随着农业现代化进程的不断推进,农业灌区划分的优化工作显得尤为重要。本研究运用一种基于密度分类的DBSCAN算法作为农业灌区划分的新方法,该方法结合当地灌溉井、水系、耕地土壤类型、土地利用现状等影响因素,并基于Visual Studio 2019软件与C#编程语言,编写DBSCAN算法代码及聚类评估代码,以灌溉井坐标信息为例进行聚类分析,得出当地农业灌区的划分结果。结果表明:① 对比传统划分方法需要考虑的八大方面,本研究采用的基于DBSCAN算法的灌区划分方法可以在保证准确率(92.86%)的前提下,仅考虑四个方面,即通过更少的工作量完成灌区划分的前期准备工作。② 基于C#语言的DBSCAN算法架构及聚类评估体系,可以有效反映不同要素对灌区划分结果的影响,即可以通过改变坐标点的含义达到侧重性划分的目的。③ 算法中的参数Eps和MinPts可以代表目标点的半径及密度限制,这为以后的新建、续建和维护灌区提供了广泛的适用性。研究成果对新增灌区建设及续建工程的规划有一定借鉴意义。

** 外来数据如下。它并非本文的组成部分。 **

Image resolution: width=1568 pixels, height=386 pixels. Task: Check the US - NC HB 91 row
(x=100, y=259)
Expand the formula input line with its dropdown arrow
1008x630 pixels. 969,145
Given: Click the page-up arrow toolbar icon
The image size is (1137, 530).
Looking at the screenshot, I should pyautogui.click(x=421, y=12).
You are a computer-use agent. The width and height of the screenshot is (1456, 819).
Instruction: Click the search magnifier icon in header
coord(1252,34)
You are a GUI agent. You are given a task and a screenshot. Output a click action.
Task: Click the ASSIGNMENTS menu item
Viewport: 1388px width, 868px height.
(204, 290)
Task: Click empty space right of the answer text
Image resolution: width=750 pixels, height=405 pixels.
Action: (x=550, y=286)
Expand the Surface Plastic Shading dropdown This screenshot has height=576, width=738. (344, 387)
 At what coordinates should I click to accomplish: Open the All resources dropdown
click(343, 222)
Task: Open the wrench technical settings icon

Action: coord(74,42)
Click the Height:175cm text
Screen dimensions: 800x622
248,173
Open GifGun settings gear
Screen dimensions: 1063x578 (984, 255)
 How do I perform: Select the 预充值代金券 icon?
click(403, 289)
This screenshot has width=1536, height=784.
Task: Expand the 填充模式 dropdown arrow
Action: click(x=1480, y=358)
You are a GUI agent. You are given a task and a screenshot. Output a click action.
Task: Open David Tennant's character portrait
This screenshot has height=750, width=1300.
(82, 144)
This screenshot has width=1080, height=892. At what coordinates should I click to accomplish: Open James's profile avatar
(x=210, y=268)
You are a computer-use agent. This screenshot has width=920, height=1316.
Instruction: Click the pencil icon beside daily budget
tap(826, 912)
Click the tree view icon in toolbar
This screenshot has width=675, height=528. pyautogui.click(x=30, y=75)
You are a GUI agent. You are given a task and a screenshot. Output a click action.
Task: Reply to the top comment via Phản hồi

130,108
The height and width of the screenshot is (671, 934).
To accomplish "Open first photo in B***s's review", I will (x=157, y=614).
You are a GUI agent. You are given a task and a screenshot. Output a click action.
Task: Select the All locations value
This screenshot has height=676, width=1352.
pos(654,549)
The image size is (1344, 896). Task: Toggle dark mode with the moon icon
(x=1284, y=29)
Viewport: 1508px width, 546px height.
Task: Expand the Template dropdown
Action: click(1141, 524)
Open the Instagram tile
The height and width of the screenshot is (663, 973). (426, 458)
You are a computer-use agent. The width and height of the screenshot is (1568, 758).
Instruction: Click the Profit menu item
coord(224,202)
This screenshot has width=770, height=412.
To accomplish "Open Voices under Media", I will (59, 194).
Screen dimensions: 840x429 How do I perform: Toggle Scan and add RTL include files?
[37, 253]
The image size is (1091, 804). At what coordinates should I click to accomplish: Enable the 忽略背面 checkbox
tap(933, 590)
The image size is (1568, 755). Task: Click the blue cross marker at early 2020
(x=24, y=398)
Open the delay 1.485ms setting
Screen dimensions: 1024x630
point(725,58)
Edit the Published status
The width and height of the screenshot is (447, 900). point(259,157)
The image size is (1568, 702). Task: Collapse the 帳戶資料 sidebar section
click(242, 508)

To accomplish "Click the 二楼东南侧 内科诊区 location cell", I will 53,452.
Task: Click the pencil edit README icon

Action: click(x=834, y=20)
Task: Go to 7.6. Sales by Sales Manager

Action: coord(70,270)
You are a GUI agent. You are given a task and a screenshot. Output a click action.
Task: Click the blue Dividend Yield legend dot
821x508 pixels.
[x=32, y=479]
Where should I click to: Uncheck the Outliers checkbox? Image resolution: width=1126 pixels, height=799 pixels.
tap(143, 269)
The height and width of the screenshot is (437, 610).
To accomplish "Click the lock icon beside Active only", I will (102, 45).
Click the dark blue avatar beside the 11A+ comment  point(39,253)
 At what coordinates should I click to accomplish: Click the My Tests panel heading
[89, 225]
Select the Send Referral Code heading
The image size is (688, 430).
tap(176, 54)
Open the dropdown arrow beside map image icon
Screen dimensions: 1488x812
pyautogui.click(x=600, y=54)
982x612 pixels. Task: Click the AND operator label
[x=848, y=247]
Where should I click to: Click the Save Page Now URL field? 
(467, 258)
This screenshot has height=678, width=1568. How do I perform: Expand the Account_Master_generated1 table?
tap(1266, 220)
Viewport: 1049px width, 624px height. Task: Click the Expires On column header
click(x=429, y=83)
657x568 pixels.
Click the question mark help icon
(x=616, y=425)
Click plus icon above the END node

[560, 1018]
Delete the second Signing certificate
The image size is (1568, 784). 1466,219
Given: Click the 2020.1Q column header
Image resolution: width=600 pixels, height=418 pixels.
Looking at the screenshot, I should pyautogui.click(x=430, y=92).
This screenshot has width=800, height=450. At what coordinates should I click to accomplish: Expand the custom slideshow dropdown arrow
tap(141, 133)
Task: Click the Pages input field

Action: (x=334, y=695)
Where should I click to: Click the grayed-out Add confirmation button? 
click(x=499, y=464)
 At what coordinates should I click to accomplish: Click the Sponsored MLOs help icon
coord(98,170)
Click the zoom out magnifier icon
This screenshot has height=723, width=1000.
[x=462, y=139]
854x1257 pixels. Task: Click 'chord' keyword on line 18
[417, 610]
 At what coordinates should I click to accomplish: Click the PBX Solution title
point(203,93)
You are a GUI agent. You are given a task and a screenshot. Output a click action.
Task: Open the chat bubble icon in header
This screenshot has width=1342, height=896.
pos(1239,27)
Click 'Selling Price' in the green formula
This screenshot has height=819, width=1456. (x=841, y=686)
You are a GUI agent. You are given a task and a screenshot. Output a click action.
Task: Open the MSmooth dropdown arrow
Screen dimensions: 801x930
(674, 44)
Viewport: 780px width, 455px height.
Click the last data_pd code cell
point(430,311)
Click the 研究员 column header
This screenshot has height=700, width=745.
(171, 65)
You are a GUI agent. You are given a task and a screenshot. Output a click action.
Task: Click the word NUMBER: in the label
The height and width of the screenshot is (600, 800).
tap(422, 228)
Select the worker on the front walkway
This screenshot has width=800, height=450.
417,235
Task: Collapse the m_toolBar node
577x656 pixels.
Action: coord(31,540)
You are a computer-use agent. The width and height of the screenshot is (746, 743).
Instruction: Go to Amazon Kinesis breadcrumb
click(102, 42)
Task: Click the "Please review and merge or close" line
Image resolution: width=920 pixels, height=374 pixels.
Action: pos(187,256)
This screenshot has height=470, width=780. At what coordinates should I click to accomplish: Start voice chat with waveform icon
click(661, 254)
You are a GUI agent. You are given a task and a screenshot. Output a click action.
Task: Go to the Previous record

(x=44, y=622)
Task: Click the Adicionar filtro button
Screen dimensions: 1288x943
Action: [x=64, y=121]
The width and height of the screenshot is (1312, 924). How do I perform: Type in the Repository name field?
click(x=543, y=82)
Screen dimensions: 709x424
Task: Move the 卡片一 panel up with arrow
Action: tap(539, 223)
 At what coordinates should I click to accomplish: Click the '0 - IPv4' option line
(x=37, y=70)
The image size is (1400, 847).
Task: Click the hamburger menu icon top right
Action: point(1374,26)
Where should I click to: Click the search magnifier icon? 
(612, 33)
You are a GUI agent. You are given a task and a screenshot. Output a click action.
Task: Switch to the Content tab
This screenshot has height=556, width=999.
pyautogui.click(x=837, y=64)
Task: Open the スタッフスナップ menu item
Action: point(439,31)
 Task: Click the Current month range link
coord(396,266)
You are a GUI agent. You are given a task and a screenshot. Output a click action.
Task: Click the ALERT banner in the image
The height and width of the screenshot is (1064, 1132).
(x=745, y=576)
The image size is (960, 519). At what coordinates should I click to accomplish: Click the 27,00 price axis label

As the process of agricultural modernization continues to advance, the optimization of agricultural irrigation area division has become particularly important. This study employs a density-based clustering algorithm known as DBSCAN as a new method for dividing agricultural irrigation areas. The method integrates local factors such as irrigation wells, water systems, soil types of cultivated land, and current land use status, and is based on the Visual Studio 2019 software and the C# programming language to write DBSCAN algorithm code and clustering evaluation code. Taking the coordinates of irrigation wells as an example, cluster analysis is conducted to obtain the division results of local agricultural irrigation areas. The results show: ① Compared to the eight aspects that need to be considered in traditional division methods, the DBSCAN algorithm-based irrigation area division method used in this study can, while ensuring accuracy (92.86%), only consider four minor aspects, that is, to complete the preliminary preparation work of irrigation area division with less workload. ② The DBSCAN algorithm architecture and clustering evaluation system based on the C# language can effectively reflect the impact of different factors on the division results of irrigation areas, that is, it is possible to achieve a focused division by changing the meaning of coordinate points. ③ The parameters Eps and MinPts in the algorithm can represent the radius and density limit of the target point, which provides broad applicability for the future construction, continuation, and maintenance of irrigation areas. The research findings have certain reference significance for the planning of new irrigation area construction and continuation projects.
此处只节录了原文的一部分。